The King of Cups is a card used in suited playing cards, which include tarot decks. It is part of what esotericists call the Minor Arcana. The King of Cups is associated with the element of Water and represents emotional mastery, diplomatic wisdom, and compassionate leadership.

==Symbolism==
In the Rider–Waite depiction, the King of Cups sits on a stone throne that floats upon a turbulent sea. He wears a blue tunic over a yellow robe and holds a golden chalice in his right hand and a short scepter in his left. A small fish leaps from the ocean on one side, while a ship sails on the other side in the background. The King's calm posture atop the churning sea symbolizes his ability to remain emotionally balanced even when surrounded by turmoil — he does not suppress emotions but rather masters them.

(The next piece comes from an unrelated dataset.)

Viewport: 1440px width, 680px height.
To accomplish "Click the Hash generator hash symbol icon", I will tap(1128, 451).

The fish jumping from the water represents the emergence of creativity and unconscious insights into conscious awareness. The ship in the background symbolizes the journeys of imagination and emotional experience that the King has navigated throughout his life. His throne floating directly on the ocean, rather than being set on solid ground, emphasizes that his authority derives from emotional depth rather than material power.

==Divinatory usage==
The King of Cups card usually depicts a mature man who appreciates the finer things in life such as music and art. He can be warm-hearted and kind. The divinatory message of the card is of a fair-haired man or one associated with art or law. It may also represent a man who is favorably disposed towards the querent or, in a more abstract sense, refer to the arts and sciences or any sphere which involves creative intelligence.

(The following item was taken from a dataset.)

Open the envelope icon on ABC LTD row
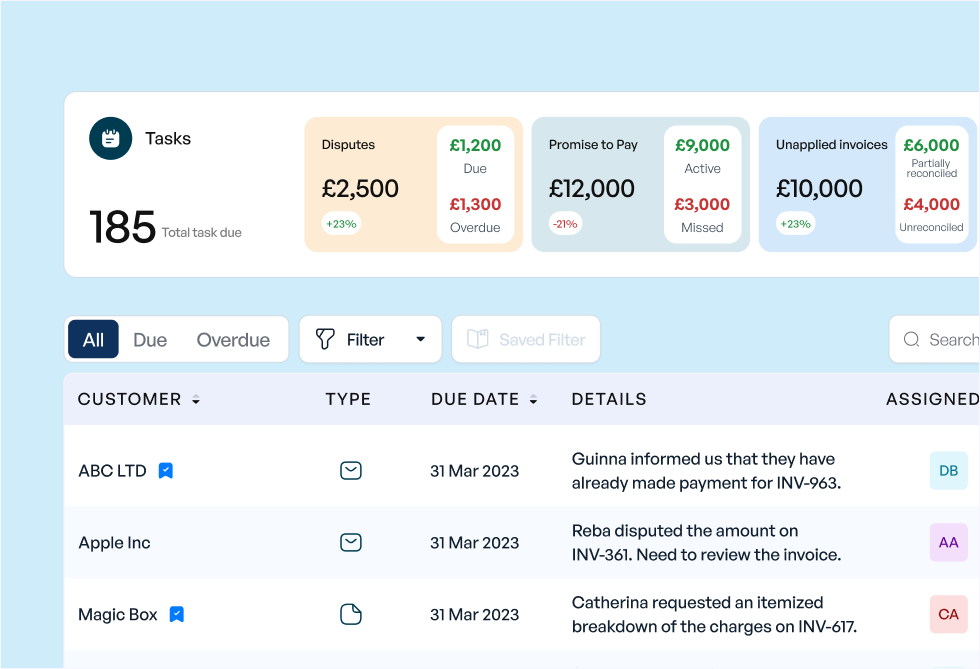Image resolution: width=980 pixels, height=669 pixels. pyautogui.click(x=350, y=470)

The personality of the King of Cups is a combination of the positive, nurturing water energy of the suit of cups and the active, outward focus of a king. The King of Cups can be a wonderful guide and mentor as he is usually a giver of unselfish aid, albeit one who is easily angered. He cares about others sincerely and always responds to their needs with compassion. He heals with a gentle touch and a quiet word. He is usually tolerant of all points of view and shows patience in the most trying of circumstances.

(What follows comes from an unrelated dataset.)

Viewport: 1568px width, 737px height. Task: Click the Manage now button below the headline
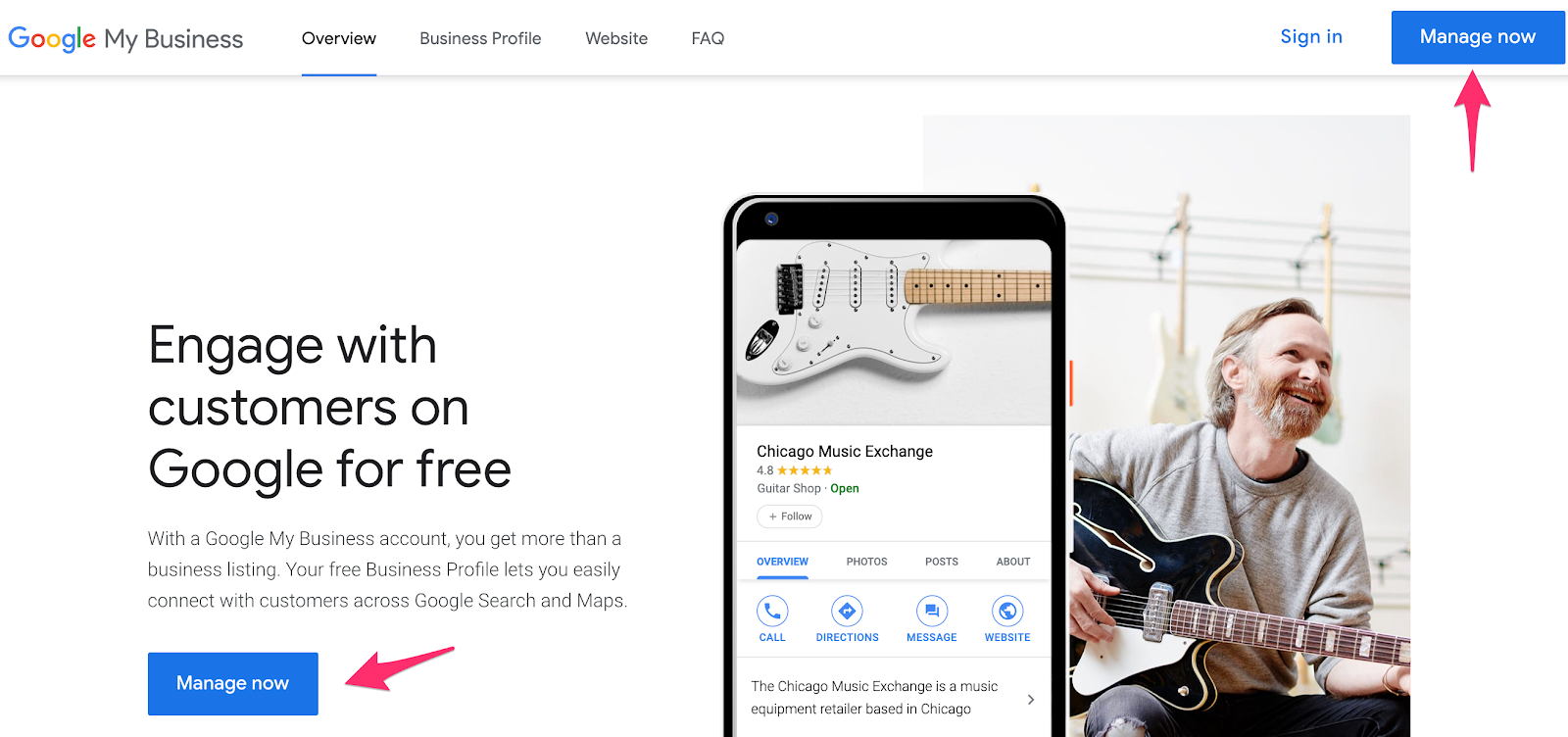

The King of Cups believes in using diplomacy rather than force, but can be tiresomely devious if crossed, as he is usually big on emotionality. The King of Cups almost always represents a good mentor for a querent who is actively involved in the creative arts.

==Interpretation==
===Upright===
In an upright position, the King of Cups represents emotional balance, diplomatic wisdom, calm authority, and mature compassion. He signifies a person who has achieved mastery over their emotional life — not by suppressing feelings but by understanding and channeling them constructively. In readings, this card often points to the need for measured, compassionate responses rather than reactive or impulsive behavior.

In love readings, the King of Cups represents a deeply devoted and emotionally mature partner who navigates relationship challenges with patience and wisdom. He offers steady, reliable love that is grounded in genuine understanding rather than fleeting passion.

===Reversed===
When reversed, the King of Cups may indicate emotional manipulation, suppressed volatility beneath a calm exterior, or the misuse of emotional intelligence for personal advantage. The reversed King can represent someone who weaponizes their understanding of others' feelings, using empathy as a tool for control rather than connection. Alternatively, it may point to emotional withdrawal, coldness, or the inability to process difficult feelings in a healthy manner.

The reversed position can also suggest that someone who is normally emotionally balanced has been pushed past their limits and is struggling to maintain composure under extreme pressure.